Italo britannica, di Modena, la Holme è da sempre impegnata in progetti di reinserimento. «Con Davide ci scriviamo dal 2008 e solo qualche anno fa mi disse di usare strumenti per dimostrare la sua innocenza. È stata una grande emozione riuscire a vederlo per la prima volta lo scorso maggio, quando per due ore abbiamo potuto dirci quanto ci vogliamo bene. L’ho conosciuto perché facevo parte di varie associazioni per il reinserimento dei detenuti in carcere. Quando l’ho visto ho pensato alla speranza», ha raccontato. Dieci anni prima il boss scriveva: «Non incontrare nessuno significa non parlare con nessuno. Non parlare con nessuno significa che nessuno riceve le mie parole. Non parlare per vent’anni con nessuno porta solo a uno stato d’isolamento che non può conciliarsi con la logica di un capo al comando».
Per Emmanuello non si tratta della prima battaglia contro il 41 bis.

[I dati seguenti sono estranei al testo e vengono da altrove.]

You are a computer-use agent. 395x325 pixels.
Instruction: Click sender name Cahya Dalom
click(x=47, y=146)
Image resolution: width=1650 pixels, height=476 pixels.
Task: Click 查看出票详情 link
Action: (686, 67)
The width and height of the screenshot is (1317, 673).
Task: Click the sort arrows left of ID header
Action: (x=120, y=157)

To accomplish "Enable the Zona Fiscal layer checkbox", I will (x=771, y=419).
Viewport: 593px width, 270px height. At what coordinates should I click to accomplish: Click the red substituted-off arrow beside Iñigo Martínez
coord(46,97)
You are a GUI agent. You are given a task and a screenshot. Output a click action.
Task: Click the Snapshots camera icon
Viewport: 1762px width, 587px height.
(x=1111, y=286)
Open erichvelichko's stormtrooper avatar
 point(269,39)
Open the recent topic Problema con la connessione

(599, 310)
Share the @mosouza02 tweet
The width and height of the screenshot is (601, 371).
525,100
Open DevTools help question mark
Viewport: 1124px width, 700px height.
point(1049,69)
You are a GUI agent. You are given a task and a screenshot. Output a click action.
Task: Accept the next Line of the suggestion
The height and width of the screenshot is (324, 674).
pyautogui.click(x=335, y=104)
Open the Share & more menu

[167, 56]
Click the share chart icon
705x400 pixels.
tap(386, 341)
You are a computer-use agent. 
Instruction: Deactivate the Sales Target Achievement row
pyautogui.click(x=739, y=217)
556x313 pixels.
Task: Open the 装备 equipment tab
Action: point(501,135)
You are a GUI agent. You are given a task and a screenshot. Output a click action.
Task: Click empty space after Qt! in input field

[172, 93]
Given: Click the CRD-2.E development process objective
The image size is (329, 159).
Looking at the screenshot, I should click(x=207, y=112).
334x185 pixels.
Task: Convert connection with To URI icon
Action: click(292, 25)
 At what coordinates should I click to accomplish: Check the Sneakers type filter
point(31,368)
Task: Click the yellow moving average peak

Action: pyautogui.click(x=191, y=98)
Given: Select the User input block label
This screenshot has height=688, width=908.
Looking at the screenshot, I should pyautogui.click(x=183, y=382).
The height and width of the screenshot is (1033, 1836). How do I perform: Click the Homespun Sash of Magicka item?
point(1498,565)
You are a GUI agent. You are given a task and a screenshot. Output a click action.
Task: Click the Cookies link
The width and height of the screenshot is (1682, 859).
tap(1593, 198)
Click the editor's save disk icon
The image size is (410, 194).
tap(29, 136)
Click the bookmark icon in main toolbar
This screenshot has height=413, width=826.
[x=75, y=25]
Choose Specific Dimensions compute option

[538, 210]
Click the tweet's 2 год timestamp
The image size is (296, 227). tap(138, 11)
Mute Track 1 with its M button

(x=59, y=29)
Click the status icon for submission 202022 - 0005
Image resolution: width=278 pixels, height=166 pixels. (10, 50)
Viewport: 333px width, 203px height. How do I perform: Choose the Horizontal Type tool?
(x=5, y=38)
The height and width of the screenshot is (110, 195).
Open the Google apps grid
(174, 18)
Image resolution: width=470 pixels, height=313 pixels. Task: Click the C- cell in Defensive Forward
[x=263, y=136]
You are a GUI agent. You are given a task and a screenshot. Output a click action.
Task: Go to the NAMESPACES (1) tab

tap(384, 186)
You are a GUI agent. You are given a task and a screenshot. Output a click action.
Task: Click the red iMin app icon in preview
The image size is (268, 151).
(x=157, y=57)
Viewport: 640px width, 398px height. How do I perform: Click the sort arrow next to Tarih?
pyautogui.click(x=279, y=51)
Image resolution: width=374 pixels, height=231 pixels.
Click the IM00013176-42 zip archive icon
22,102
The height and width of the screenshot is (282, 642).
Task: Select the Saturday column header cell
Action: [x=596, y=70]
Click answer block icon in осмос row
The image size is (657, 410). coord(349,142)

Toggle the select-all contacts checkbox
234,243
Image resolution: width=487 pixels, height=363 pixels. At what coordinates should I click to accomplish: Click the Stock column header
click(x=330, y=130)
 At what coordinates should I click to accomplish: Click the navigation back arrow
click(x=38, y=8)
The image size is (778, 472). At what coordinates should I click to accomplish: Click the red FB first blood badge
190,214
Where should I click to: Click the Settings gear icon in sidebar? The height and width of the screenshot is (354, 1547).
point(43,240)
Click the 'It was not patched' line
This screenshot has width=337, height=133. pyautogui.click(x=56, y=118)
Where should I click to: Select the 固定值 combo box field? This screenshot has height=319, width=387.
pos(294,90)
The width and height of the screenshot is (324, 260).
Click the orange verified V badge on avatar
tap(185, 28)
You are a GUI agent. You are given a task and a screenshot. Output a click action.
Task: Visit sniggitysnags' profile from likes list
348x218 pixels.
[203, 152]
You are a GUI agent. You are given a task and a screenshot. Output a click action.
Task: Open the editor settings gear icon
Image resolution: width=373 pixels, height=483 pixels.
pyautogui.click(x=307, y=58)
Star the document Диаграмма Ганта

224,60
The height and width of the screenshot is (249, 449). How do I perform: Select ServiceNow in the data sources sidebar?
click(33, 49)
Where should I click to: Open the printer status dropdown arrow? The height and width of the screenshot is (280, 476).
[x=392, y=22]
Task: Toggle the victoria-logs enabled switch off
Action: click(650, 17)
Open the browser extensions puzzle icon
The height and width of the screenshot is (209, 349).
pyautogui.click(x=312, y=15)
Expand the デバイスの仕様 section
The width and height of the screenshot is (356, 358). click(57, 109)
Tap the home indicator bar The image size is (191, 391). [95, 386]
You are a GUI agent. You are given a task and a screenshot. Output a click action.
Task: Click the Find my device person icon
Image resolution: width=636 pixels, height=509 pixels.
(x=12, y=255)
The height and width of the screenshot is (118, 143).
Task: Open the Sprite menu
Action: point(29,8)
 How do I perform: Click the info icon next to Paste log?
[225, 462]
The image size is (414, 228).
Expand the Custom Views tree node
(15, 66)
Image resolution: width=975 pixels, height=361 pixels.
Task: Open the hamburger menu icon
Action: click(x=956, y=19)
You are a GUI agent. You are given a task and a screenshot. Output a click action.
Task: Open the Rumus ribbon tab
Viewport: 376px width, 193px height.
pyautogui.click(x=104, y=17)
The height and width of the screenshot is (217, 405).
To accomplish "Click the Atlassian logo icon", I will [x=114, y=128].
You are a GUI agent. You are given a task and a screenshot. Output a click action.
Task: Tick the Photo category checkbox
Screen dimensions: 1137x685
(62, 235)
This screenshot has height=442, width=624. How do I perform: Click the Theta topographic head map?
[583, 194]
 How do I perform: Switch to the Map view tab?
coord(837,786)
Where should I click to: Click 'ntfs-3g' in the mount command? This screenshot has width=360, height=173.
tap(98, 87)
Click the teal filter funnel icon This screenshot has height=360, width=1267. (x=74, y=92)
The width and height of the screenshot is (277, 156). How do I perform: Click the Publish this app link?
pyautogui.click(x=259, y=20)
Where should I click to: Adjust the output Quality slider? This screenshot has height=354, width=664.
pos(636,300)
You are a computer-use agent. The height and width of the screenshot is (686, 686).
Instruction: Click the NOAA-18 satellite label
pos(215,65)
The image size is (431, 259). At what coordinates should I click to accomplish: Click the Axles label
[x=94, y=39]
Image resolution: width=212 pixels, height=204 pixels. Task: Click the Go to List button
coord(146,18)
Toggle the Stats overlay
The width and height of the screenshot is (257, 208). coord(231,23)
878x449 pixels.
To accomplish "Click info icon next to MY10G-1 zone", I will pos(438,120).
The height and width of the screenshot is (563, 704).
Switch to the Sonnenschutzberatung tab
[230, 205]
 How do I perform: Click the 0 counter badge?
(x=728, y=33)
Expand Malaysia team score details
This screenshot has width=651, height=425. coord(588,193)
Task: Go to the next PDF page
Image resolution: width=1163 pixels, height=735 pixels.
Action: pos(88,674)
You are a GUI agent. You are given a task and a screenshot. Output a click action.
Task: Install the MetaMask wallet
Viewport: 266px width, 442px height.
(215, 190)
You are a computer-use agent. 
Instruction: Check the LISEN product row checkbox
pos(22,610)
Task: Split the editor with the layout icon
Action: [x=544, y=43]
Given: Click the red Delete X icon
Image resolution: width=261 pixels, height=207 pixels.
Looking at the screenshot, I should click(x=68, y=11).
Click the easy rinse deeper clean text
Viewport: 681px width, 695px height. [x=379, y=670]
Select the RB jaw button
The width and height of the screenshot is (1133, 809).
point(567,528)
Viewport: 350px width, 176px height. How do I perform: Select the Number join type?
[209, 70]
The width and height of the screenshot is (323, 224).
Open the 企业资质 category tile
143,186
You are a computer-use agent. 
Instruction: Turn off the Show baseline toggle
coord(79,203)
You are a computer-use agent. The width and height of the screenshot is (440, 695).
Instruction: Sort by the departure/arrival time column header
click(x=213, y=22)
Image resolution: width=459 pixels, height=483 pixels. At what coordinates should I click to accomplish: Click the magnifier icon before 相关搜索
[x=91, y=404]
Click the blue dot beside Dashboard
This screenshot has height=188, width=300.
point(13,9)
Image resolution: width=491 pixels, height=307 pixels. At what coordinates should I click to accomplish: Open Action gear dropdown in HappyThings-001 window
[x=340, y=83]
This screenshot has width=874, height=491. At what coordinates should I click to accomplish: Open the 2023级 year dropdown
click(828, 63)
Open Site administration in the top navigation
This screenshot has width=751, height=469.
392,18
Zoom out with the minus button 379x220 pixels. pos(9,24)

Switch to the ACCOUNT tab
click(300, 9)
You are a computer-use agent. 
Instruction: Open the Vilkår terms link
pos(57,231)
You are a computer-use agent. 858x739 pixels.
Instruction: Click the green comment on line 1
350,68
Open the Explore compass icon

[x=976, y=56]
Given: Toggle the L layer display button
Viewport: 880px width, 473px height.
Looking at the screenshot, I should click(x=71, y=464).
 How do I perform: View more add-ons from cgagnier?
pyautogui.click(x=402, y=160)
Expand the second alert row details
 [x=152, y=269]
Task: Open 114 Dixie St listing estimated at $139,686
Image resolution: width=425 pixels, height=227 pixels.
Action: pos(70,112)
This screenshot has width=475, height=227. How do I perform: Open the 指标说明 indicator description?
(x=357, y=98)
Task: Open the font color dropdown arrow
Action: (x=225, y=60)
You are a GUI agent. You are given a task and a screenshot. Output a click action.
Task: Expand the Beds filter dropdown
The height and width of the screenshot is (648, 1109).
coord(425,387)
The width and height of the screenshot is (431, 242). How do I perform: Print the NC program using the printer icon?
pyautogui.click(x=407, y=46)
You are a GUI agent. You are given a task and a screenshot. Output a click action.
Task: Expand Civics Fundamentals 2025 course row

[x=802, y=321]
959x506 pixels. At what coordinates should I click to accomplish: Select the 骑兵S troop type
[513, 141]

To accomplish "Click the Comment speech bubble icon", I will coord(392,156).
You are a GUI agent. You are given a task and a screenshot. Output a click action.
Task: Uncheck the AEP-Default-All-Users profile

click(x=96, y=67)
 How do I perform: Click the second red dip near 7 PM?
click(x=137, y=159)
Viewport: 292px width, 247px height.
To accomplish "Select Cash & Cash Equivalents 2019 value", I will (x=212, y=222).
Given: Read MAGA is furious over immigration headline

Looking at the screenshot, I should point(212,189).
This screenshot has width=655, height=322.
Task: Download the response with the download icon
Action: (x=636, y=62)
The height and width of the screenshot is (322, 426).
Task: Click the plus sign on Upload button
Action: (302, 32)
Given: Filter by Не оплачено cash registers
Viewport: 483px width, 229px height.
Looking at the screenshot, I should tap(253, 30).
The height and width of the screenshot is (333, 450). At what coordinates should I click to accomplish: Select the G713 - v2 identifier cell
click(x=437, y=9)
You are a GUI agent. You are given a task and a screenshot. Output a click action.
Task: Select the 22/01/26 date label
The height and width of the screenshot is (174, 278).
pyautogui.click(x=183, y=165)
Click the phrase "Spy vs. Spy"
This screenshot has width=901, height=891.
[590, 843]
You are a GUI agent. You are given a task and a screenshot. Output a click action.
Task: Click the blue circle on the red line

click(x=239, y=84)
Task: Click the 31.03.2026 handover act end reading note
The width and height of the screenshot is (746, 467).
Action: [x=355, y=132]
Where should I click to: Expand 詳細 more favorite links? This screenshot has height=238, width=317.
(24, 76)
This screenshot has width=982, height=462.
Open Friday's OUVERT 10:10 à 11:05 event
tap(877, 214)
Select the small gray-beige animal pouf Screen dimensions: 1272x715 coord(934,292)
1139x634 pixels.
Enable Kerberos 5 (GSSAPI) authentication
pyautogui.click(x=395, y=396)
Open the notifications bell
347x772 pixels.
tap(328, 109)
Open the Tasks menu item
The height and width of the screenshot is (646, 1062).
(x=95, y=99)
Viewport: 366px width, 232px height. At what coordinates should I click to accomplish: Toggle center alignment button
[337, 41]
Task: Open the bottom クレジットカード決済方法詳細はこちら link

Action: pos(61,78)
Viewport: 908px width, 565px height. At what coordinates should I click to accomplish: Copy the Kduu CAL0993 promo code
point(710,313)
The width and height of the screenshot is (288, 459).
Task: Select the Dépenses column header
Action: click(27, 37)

Più di dieci anni fa aveva polemizzato, facendo parlare di sé, quando gli era stata vietata la lettura del romanzo “Il nome della rosa” di Umberto Eco, in dotazione alla biblioteca del carcere: era ritenuto pericoloso per via della copertina rigida. Nel 2015, invece, in una lettera aveva citato Aristotele, spiegando che «tra la verità e l’errore c’è uno spazio intermedio dominato dal verosimile, dall’incerto, dall’opinabile». Alludeva alla sua innocenza. Sono passati dieci anni e resta al 41 bis per scontare le sue pesanti condanne: i giudici continuano a ritenerlo pericoloso.